[Collection entries]
+ + +
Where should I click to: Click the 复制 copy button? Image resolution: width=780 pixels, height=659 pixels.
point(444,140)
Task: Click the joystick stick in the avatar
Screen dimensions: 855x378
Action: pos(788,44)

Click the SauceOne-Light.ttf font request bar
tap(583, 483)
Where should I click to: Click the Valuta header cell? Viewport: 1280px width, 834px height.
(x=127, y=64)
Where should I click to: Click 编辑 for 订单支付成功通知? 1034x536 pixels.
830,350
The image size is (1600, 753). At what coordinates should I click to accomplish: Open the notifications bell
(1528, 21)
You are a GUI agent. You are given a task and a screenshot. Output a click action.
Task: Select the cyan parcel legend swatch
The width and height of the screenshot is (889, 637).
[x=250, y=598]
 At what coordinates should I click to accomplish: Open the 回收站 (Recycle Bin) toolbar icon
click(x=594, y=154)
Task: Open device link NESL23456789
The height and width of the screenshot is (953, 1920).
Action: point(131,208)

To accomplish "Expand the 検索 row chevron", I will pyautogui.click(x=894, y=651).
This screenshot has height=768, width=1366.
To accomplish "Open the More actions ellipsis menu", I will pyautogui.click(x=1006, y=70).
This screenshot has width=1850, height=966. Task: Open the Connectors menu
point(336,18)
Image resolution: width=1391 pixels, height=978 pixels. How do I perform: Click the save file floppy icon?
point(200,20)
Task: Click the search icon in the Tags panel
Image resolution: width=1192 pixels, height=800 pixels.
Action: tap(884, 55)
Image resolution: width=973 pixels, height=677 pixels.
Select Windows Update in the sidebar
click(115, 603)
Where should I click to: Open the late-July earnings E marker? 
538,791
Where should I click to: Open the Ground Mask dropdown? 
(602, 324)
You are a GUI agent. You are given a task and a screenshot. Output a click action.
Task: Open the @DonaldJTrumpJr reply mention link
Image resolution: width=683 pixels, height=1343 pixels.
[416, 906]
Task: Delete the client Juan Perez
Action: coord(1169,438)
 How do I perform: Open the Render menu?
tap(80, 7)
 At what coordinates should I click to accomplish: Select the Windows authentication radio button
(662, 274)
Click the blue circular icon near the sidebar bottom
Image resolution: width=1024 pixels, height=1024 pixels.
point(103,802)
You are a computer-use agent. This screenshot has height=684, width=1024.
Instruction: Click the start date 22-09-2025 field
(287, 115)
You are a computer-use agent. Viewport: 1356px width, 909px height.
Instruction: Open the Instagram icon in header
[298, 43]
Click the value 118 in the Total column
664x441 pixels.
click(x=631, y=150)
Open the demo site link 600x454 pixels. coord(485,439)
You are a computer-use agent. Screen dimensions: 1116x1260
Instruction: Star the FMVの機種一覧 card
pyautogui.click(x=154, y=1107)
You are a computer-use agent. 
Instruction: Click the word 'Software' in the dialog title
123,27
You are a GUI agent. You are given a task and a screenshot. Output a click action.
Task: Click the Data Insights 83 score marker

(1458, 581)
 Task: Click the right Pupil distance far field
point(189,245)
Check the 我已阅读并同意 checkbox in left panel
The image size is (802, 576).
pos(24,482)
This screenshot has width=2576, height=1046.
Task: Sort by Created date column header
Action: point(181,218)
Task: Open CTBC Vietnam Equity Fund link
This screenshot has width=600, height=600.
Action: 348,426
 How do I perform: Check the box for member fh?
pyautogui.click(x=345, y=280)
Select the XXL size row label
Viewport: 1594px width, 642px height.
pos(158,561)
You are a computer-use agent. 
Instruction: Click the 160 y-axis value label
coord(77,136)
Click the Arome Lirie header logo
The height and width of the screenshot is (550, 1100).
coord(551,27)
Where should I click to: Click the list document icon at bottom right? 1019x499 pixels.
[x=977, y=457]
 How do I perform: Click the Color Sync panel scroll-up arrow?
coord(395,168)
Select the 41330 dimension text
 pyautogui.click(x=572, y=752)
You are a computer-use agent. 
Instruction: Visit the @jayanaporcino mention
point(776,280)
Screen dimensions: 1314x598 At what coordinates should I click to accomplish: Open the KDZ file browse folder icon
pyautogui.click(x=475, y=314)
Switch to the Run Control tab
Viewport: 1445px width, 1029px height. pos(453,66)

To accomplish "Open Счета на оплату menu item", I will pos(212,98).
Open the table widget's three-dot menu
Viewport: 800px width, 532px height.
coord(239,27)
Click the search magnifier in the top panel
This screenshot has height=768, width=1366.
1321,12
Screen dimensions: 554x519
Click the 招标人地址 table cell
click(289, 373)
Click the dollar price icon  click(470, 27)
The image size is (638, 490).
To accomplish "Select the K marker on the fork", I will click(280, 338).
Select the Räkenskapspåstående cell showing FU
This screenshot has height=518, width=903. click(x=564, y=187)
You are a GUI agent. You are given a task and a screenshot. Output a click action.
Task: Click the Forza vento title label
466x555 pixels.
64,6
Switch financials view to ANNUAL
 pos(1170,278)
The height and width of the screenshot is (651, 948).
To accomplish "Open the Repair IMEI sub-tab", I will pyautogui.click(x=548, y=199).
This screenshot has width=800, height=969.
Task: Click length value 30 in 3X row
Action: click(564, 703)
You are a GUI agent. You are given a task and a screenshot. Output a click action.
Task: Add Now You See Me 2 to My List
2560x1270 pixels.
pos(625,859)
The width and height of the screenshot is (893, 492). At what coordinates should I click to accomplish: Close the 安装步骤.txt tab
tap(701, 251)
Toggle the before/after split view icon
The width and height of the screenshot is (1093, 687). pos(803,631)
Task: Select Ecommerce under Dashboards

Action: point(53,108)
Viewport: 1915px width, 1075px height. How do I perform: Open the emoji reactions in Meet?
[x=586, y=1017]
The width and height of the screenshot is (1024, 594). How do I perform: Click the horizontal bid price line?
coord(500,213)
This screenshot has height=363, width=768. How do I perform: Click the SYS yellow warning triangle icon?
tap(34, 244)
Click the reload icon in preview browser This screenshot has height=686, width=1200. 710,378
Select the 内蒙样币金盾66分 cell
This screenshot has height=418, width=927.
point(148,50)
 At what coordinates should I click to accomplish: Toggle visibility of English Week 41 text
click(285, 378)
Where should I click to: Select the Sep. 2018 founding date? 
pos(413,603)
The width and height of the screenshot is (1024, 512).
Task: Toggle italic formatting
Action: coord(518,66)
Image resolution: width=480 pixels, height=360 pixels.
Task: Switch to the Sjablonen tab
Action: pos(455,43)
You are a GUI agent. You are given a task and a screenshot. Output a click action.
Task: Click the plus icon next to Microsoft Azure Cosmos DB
+ + +
§ **ABOUT THIS EXERCISE**
In the answer, each line of the data must appear exactly as written.

§ **SOLUTION TO THE PROBLEM**
Where should I click to: Click the 复制 copy button? Image resolution: width=780 pixels, height=659 pixels.
point(444,140)
Task: Click the joystick stick in the avatar
Screen dimensions: 855x378
Action: pos(788,44)

Click the SauceOne-Light.ttf font request bar
tap(583, 483)
Where should I click to: Click the Valuta header cell? Viewport: 1280px width, 834px height.
(x=127, y=64)
Where should I click to: Click 编辑 for 订单支付成功通知? 1034x536 pixels.
830,350
The image size is (1600, 753). At what coordinates should I click to accomplish: Open the notifications bell
(1528, 21)
You are a GUI agent. You are given a task and a screenshot. Output a click action.
Task: Select the cyan parcel legend swatch
The width and height of the screenshot is (889, 637).
[x=250, y=598]
 At what coordinates should I click to accomplish: Open the 回收站 (Recycle Bin) toolbar icon
click(x=594, y=154)
Task: Open device link NESL23456789
The height and width of the screenshot is (953, 1920).
Action: point(131,208)

To accomplish "Expand the 検索 row chevron", I will pyautogui.click(x=894, y=651).
This screenshot has height=768, width=1366.
To accomplish "Open the More actions ellipsis menu", I will pyautogui.click(x=1006, y=70).
This screenshot has width=1850, height=966. Task: Open the Connectors menu
point(336,18)
Image resolution: width=1391 pixels, height=978 pixels. How do I perform: Click the save file floppy icon?
point(200,20)
Task: Click the search icon in the Tags panel
Image resolution: width=1192 pixels, height=800 pixels.
Action: tap(884, 55)
Image resolution: width=973 pixels, height=677 pixels.
Select Windows Update in the sidebar
click(115, 603)
Where should I click to: Open the late-July earnings E marker? 
538,791
Where should I click to: Open the Ground Mask dropdown? 
(602, 324)
You are a GUI agent. You are given a task and a screenshot. Output a click action.
Task: Open the @DonaldJTrumpJr reply mention link
Image resolution: width=683 pixels, height=1343 pixels.
[416, 906]
Task: Delete the client Juan Perez
Action: coord(1169,438)
 How do I perform: Open the Render menu?
tap(80, 7)
 At what coordinates should I click to accomplish: Select the Windows authentication radio button
(662, 274)
Click the blue circular icon near the sidebar bottom
Image resolution: width=1024 pixels, height=1024 pixels.
point(103,802)
You are a computer-use agent. This screenshot has height=684, width=1024.
Instruction: Click the start date 22-09-2025 field
(287, 115)
You are a computer-use agent. Viewport: 1356px width, 909px height.
Instruction: Open the Instagram icon in header
[298, 43]
Click the value 118 in the Total column
664x441 pixels.
click(x=631, y=150)
Open the demo site link 600x454 pixels. coord(485,439)
You are a computer-use agent. Screen dimensions: 1116x1260
Instruction: Star the FMVの機種一覧 card
pyautogui.click(x=154, y=1107)
You are a computer-use agent. 
Instruction: Click the word 'Software' in the dialog title
123,27
You are a GUI agent. You are given a task and a screenshot. Output a click action.
Task: Click the Data Insights 83 score marker

(1458, 581)
 Task: Click the right Pupil distance far field
point(189,245)
Check the 我已阅读并同意 checkbox in left panel
The image size is (802, 576).
pos(24,482)
This screenshot has width=2576, height=1046.
Task: Sort by Created date column header
Action: point(181,218)
Task: Open CTBC Vietnam Equity Fund link
This screenshot has width=600, height=600.
Action: 348,426
 How do I perform: Check the box for member fh?
pyautogui.click(x=345, y=280)
Select the XXL size row label
Viewport: 1594px width, 642px height.
pos(158,561)
You are a computer-use agent. 
Instruction: Click the 160 y-axis value label
coord(77,136)
Click the Arome Lirie header logo
The height and width of the screenshot is (550, 1100).
coord(551,27)
Where should I click to: Click the list document icon at bottom right? 1019x499 pixels.
[x=977, y=457]
 How do I perform: Click the Color Sync panel scroll-up arrow?
coord(395,168)
Select the 41330 dimension text
 pyautogui.click(x=572, y=752)
You are a computer-use agent. 
Instruction: Visit the @jayanaporcino mention
point(776,280)
Screen dimensions: 1314x598 At what coordinates should I click to accomplish: Open the KDZ file browse folder icon
pyautogui.click(x=475, y=314)
Switch to the Run Control tab
Viewport: 1445px width, 1029px height. pos(453,66)

To accomplish "Open Счета на оплату menu item", I will pos(212,98).
Open the table widget's three-dot menu
Viewport: 800px width, 532px height.
coord(239,27)
Click the search magnifier in the top panel
This screenshot has height=768, width=1366.
1321,12
Screen dimensions: 554x519
Click the 招标人地址 table cell
click(289, 373)
Click the dollar price icon  click(470, 27)
The image size is (638, 490).
To accomplish "Select the K marker on the fork", I will click(280, 338).
Select the Räkenskapspåstående cell showing FU
This screenshot has height=518, width=903. click(x=564, y=187)
You are a GUI agent. You are given a task and a screenshot. Output a click action.
Task: Click the Forza vento title label
466x555 pixels.
64,6
Switch financials view to ANNUAL
 pos(1170,278)
The height and width of the screenshot is (651, 948).
To accomplish "Open the Repair IMEI sub-tab", I will pyautogui.click(x=548, y=199).
This screenshot has width=800, height=969.
Task: Click length value 30 in 3X row
Action: click(564, 703)
You are a GUI agent. You are given a task and a screenshot. Output a click action.
Task: Add Now You See Me 2 to My List
2560x1270 pixels.
pos(625,859)
The width and height of the screenshot is (893, 492). At what coordinates should I click to accomplish: Close the 安装步骤.txt tab
tap(701, 251)
Toggle the before/after split view icon
The width and height of the screenshot is (1093, 687). pos(803,631)
Task: Select Ecommerce under Dashboards

Action: point(53,108)
Viewport: 1915px width, 1075px height. How do I perform: Open the emoji reactions in Meet?
[x=586, y=1017]
The width and height of the screenshot is (1024, 594). How do I perform: Click the horizontal bid price line?
coord(500,213)
This screenshot has height=363, width=768. How do I perform: Click the SYS yellow warning triangle icon?
tap(34, 244)
Click the reload icon in preview browser This screenshot has height=686, width=1200. 710,378
Select the 内蒙样币金盾66分 cell
This screenshot has height=418, width=927.
point(148,50)
 At what coordinates should I click to accomplish: Toggle visibility of English Week 41 text
click(285, 378)
Where should I click to: Select the Sep. 2018 founding date? 
pos(413,603)
The width and height of the screenshot is (1024, 512).
Task: Toggle italic formatting
Action: coord(518,66)
Image resolution: width=480 pixels, height=360 pixels.
Task: Switch to the Sjablonen tab
Action: pos(455,43)
You are a GUI agent. You are given a task and a screenshot. Output a click action.
Task: Click the plus icon next to Microsoft Azure Cosmos DB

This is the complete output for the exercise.